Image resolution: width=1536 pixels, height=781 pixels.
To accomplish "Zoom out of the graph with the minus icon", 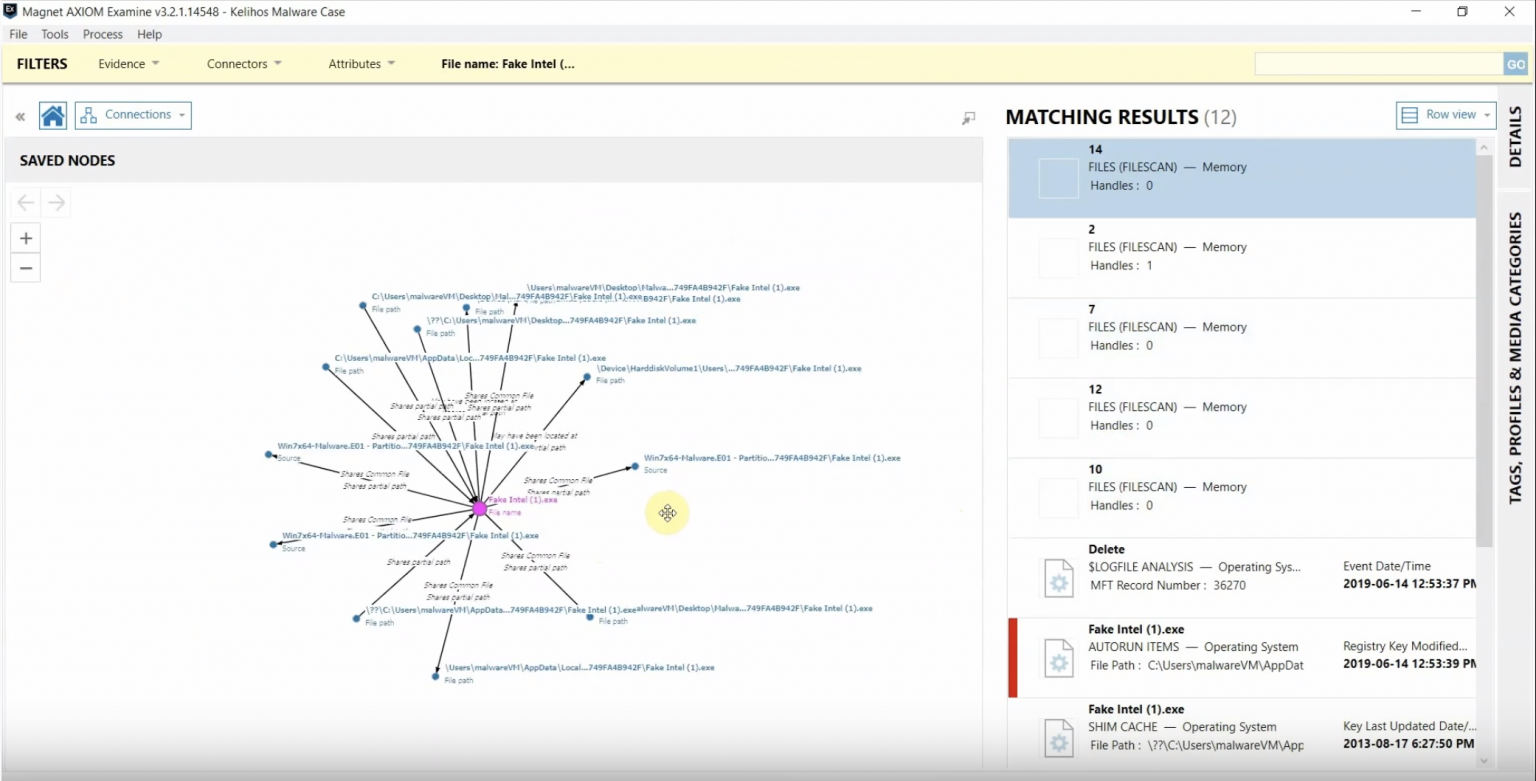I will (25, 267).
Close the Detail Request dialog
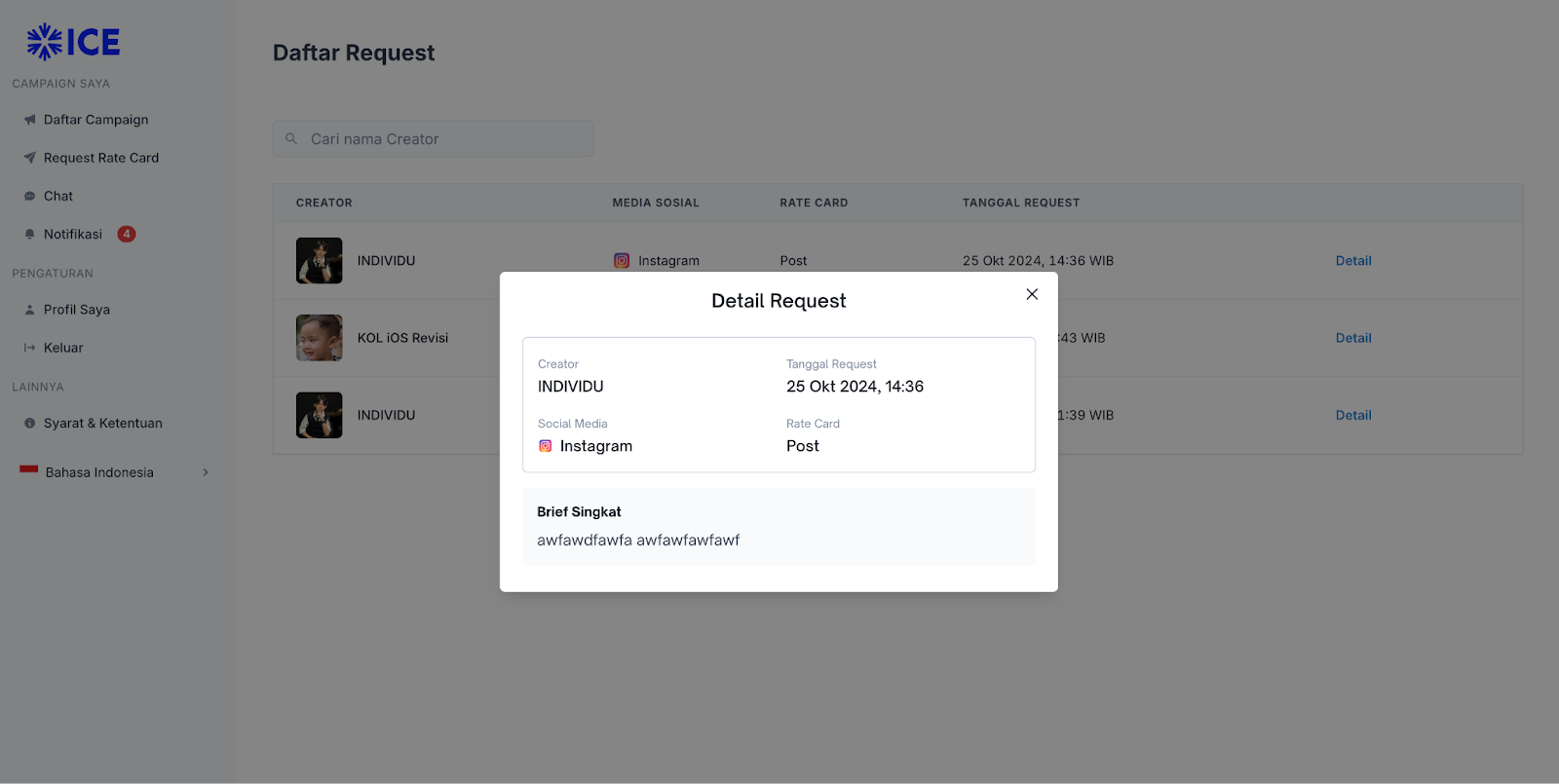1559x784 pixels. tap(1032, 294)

--

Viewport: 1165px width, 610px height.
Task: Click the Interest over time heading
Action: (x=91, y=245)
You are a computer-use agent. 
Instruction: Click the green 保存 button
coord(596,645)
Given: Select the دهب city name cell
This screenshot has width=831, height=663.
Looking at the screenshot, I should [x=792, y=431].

---

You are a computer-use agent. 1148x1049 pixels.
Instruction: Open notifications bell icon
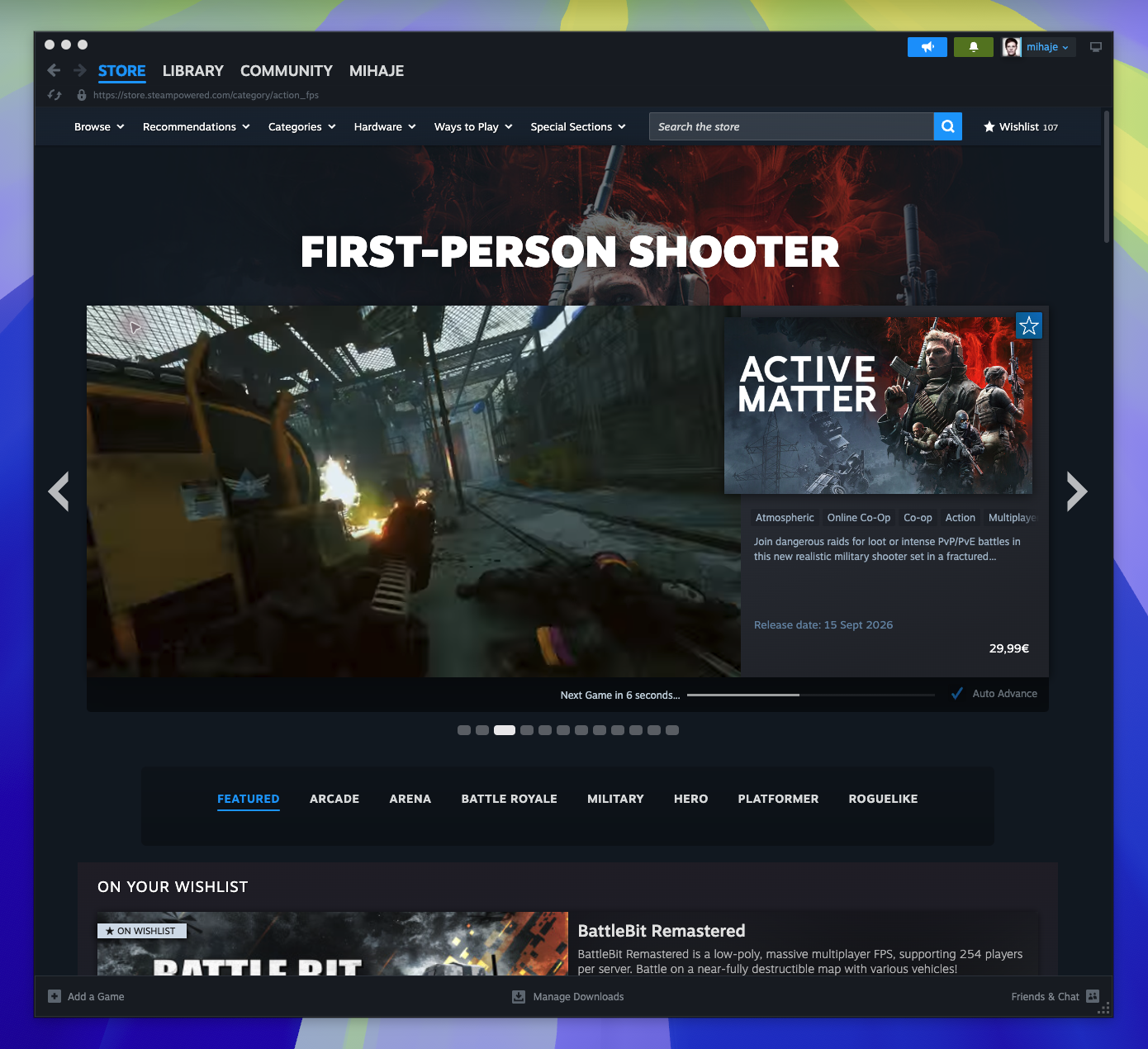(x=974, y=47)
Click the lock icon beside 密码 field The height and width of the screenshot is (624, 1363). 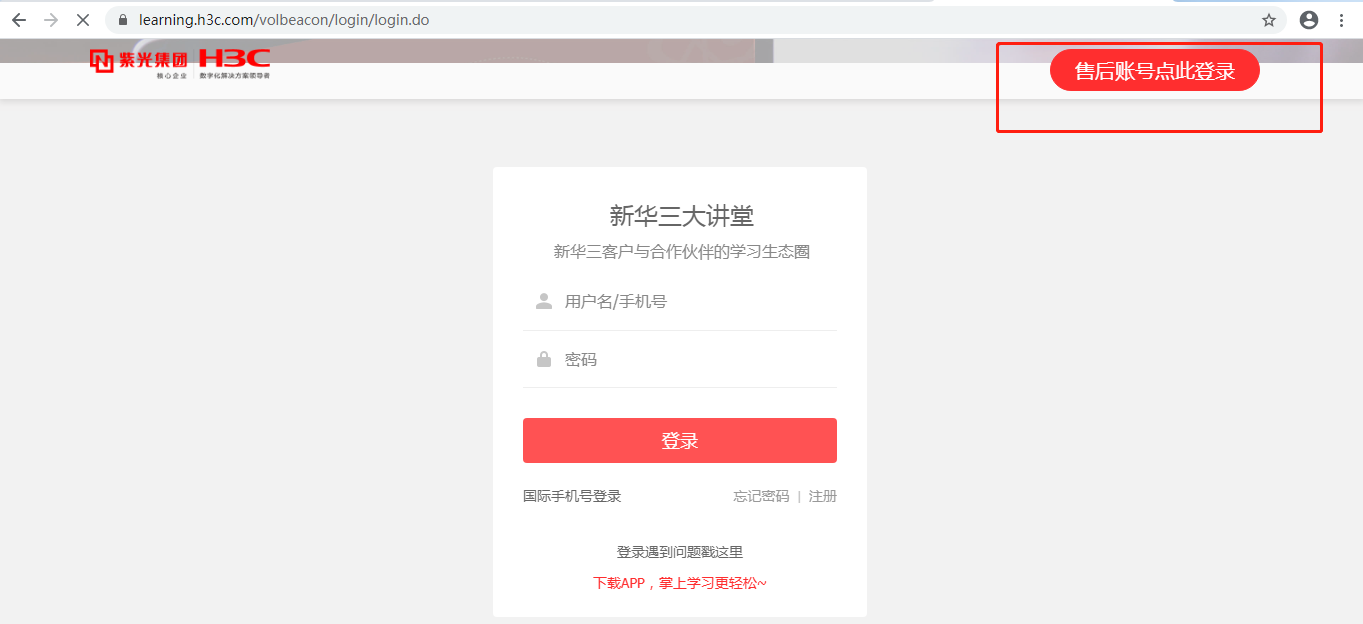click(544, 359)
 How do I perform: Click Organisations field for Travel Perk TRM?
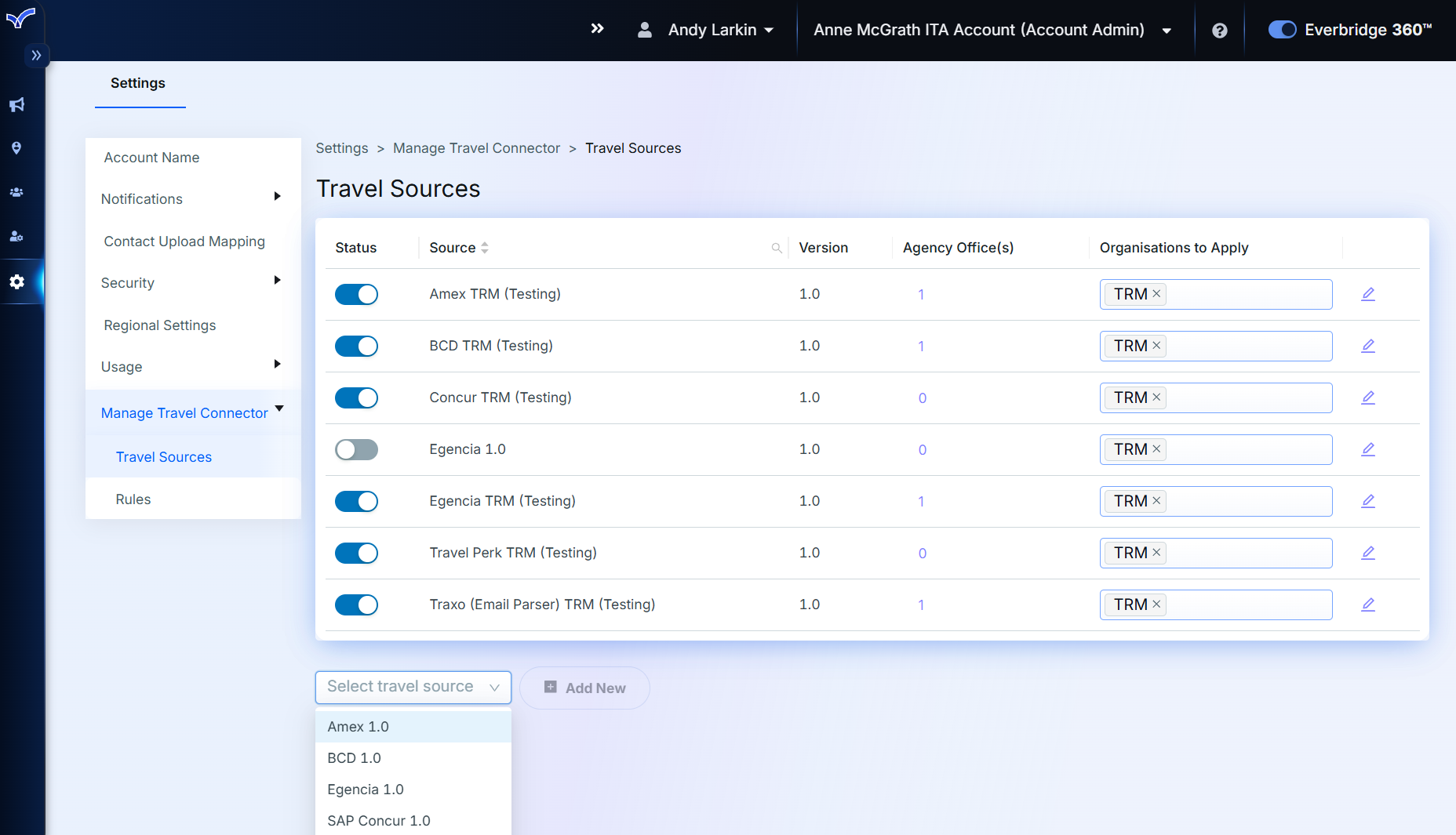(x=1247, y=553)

_WHAT YOU SHOULD DO_: Look through the listing, and copy each line that contains the word "agent".

_PROBLEM SOLUTION_:
You are a computer-use agent. 
You are a computer-use agent. 1148x1049 pixels.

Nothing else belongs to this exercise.